Summary#

DataFrameComparison.summary([...])

Generate a summary of all aspects of the comparison.

class diffly.summary.Summary(
comparison: DataFrameComparison,
show_perfect_column_matches: bool,
top_k_column_changes: int,
sample_k_rows_only: int,
show_sample_primary_key_per_change: bool,
left_name: str,
right_name: str,
slim: bool,
hidden_columns: list[str] | None,
metrics: Mapping[str, Metric] | None,
)[source]#

Container object for generating a summary of the comparison of two data frames.

Note

Do not initialize this object directly. Instead, use DataFrameComparison.summary().

Summary.format([pretty])

Format this summary for printing.

Summary.to_json(**kwargs)

Serialize this summary as a JSON string.

Metrics#

The metrics argument of summary() accepts a mapping from display label to a Metric callable. diffly.metrics ships a set of presets.

diffly.metrics.Metric#

A metric is a callable mapping (left_expr, right_expr) to a scalar aggregation expression.

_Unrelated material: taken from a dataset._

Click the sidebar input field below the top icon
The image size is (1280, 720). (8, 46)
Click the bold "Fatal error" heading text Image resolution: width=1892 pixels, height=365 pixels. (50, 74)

The expressions refer to the left-side and right-side values of a single column across all joined rows.

alias of Callable[[Expr, Expr], Expr]

mean(left, right)

Mean of right - left.

median(left, right)

Median of right - left.

min(left, right)

Minimum of right - left.

max(left, right)

Maximum of right - left.

std(left, right)

Standard deviation of right - left.

mean_absolute_deviation(left, right)

Mean of |right - left|.

mean_relative_deviation(left, right)

Mean of |(right - left) / left|.

quantile(q)

Factory returning a metric that computes the q-quantile of right - left.